Il nuovo sono i due dischi precedenti, ovvero In Spades, con le sue – tra le altre – Demon in profile, e soprattutto Toy Automatic o Light as a Feather, dove i riff riconoscibilmente afghani vanno a immergersi ancora di più nel cuore r&b e soul della musica dei Nostri, e Do to the Beast: quindi spazio anche alla chitarra groovy di Matamoros, ai tempi e controtempi di I Am Fire e non solo.

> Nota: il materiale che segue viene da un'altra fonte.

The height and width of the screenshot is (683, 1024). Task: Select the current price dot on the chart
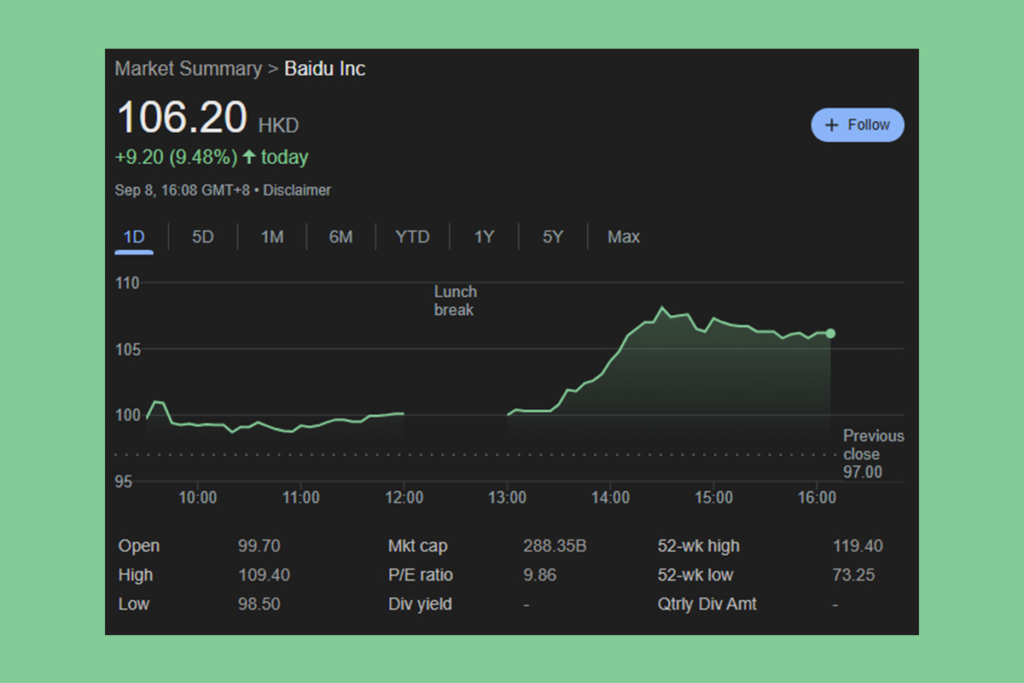[x=830, y=334]
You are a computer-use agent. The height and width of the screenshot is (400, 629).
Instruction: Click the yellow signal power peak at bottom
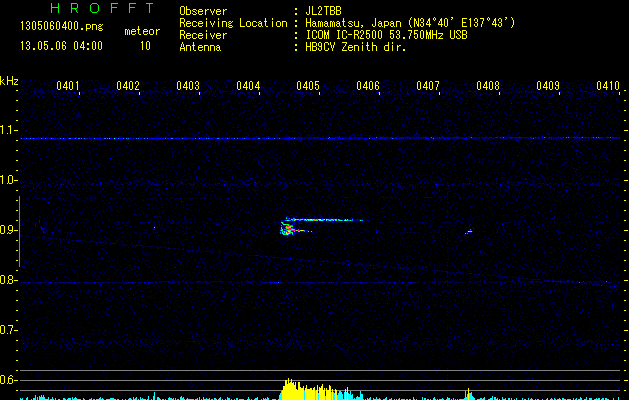290,389
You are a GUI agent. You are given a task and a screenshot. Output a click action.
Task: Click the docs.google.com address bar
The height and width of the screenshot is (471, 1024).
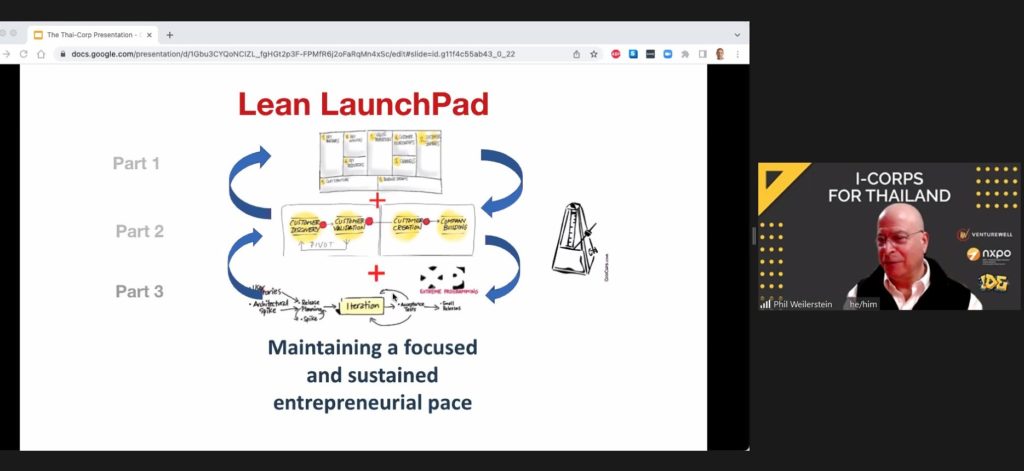300,54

La scaletta di Milano, che poi è quella grosso modo di tutto questo tour, supera alla fine i venti pezzi e non lascia spazio alla nostalgia, se non a quella dei vecchi aficionados pronti a scatenarsi come ragazzini – se soltanto non ci fosse la cervicale a ricordare loro che non hanno più l’età (neppure più per l’headbanging, dopo che il pogo lo abbiamo dismesso da un po’…). C’è solo un momento Gentlemen dedicato al disco del 1993 – ovviamente con Gentlemen accolta dal tripudio generale e di cui è sempre irresistibile il duetto tra il graffio di chitarra-voce e la flessuosità della ritmica, What Jail Is Like e Fountain of Fairfax; due brani di 1965, la sempre sbarazzina Somethin’ Hot e John the Baptist, uno solo da Black Love, anche se è una meravigliosa Summer’s Kiss, zero da Congregation e vabbe’… Abbiamo capito la scelta di fondo – a suo modo ammirevole, e certo con una sua genuina ragione d’essere.

Dicevamo delle cover, perlopiù accennate a mo’ di intro per i brani a seguire: Angie, a testimonianza di una passione duratura per gli Stones (solo io a Milano nel 1996 al Sonoria mi ricordo una Gimme Shelter da urlo suonata come se fosse carne della stessa carne di Black Love?), uno standard come Who do you love?, Heaven on their Minds da Jesus Christ Superstar e la vera sorpresa, gli Smiths di There Is a Light That Never Goes Out, con le sole strofe in una lettura jazzy che serve da presentazione finale per i musicisti (ricordiamo chi non abbiamo ancora citato: Patrick Keeler alla batteria, Cristopher Thorn alla chitarra e il tuttofare Rick G. Nelson). Niente bis, niente stop, grinta onnipresente, show mai sottotono, mai sguaiato e mai meno che conturbante: solo il call and response con il pubblico per Angie non riesce a dire il vero tanto bene. Per il resto, se qualche divinità superiore ci ascolta, faccia in modo di preservarci una band come gli Afghan Whigs per quanto più gli è possibile.

Due parole le merita anche Ed Harcourt, fedelissimo delle tournée degli afghan: bravo come sempre, voce profonda e duttile, si alterna tra tastiera e chitarra ed è un po’ penalizzato soltanto dal fatto di essere da solo (specie quando si arrangia con una base simil-orchestrale su cui canta senza altri strumenti, è il momento debole della sua esibizione ed è un peccato).